Its report (approved by a 3-2 majority of the board) released on Thursday looked at the telephone records program run by the NSA supposedly under authorization of Section 215 of the USA Patriot Act and concludes that “Section 215 does not provide an adequate legal basis to support the program” (p. 10). In other words, the program is illegal, countering all the assertions from Obama down that they have acted within the law.
As to its constitutionality, the board clearly has doubts.

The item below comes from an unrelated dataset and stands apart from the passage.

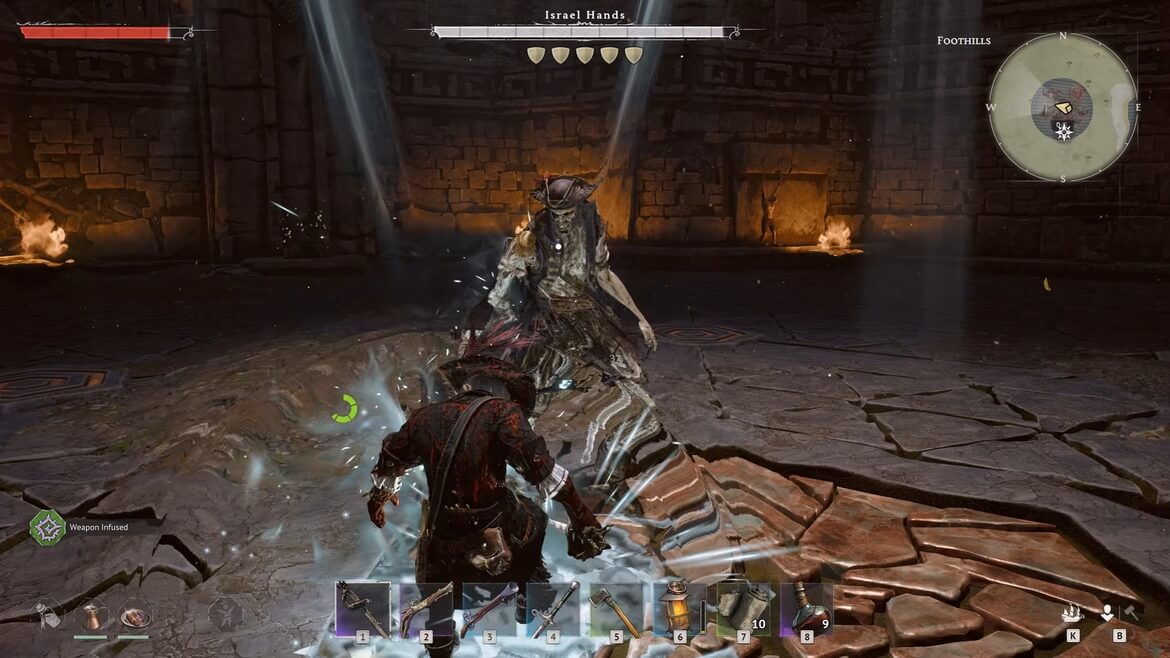Screen dimensions: 1170x658
Task: Use the bandage stack in slot 7
Action: point(743,608)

The NSA’s telephone records program also raises concerns under both the First and Fourth Amendments to the United States Constitution. We explore these concerns and explain that while government officials are entitled to rely on existing Supreme Court doctrine in formulating policy, the existing doctrine does not fully answer whether the Section 215 telephone records program is constitutionally sound. In particular, the scope and duration of the program are beyond anything ever before confronted by the courts, and as a result of technological developments, the government possesses capabilities to collect, store, and analyze data not available when existing Supreme Court doctrine was developed. Without seeking to predict the direction of changes in Supreme Court doctrine, the Board urges as a policy matter that the government consider how to preserve underlying constitutional guarantees in the face of modern communications technology and surveillance capabilities.

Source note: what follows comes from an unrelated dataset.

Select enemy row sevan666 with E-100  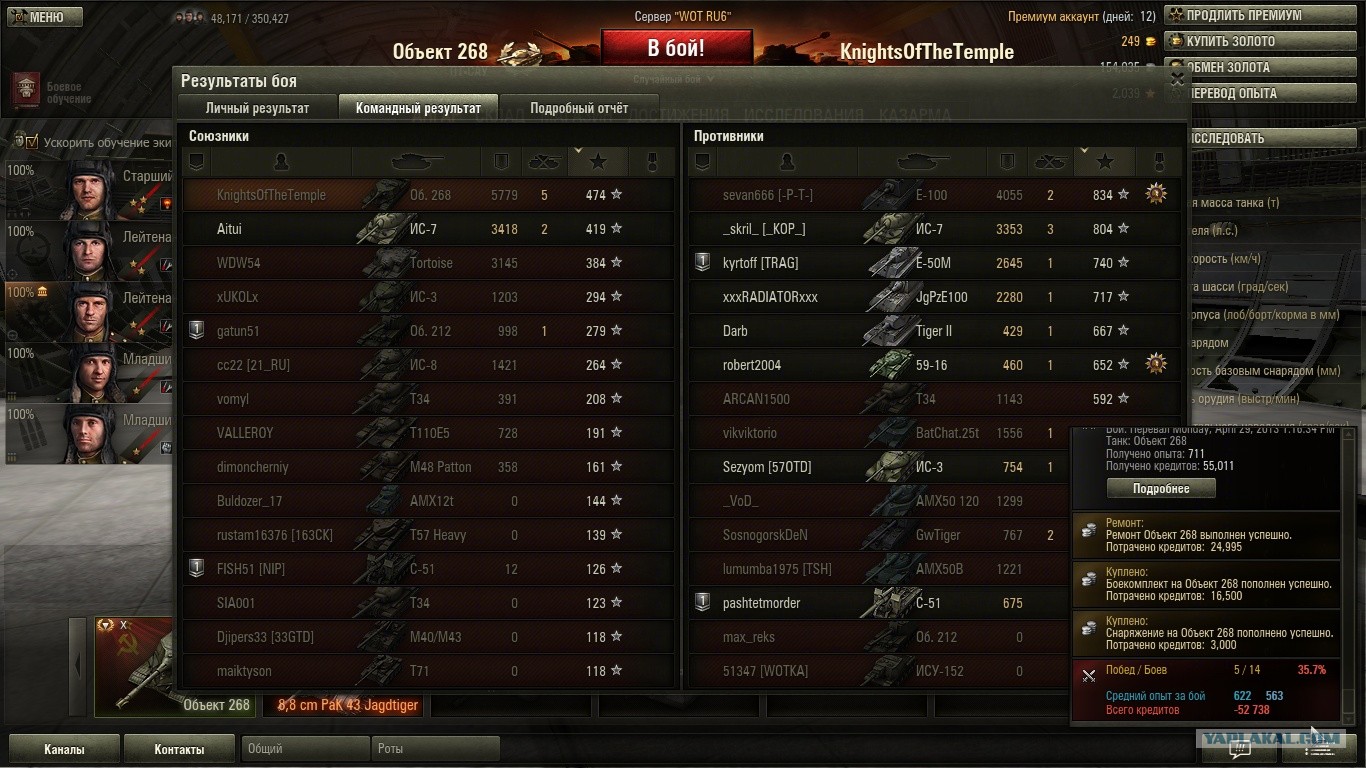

As to the usefulness of this illegal program, the report is quite scathing.
Based on the information provided to the Board, including classified briefings and documentation, we have not identified a single instance involving a threat to the United States in which the program made a concrete difference in the outcome of a counterterrorism investigation. [My italics-MS] Moreover, we are aware of no instance in which the program directly contributed to the discovery of a previously unknown terrorist plot or the disruption of a terrorist attack. And we believe that in only one instance over the past seven years has the program arguably contributed to the identification of an unknown terrorism suspect. Even in that case, the suspect was not involved in planning a terrorist attack and there is reason to believe that the FBI may have discovered him without the contribution of the NSA’s program. (p. 11)
The chairman of the board has called for the program to be ended.
The assertion by a group of political insiders that the NSA telephone spying program is illegal, maybe unconstitutional, not even useful, and should be terminated should be devastating. The president will very likely ignore the report.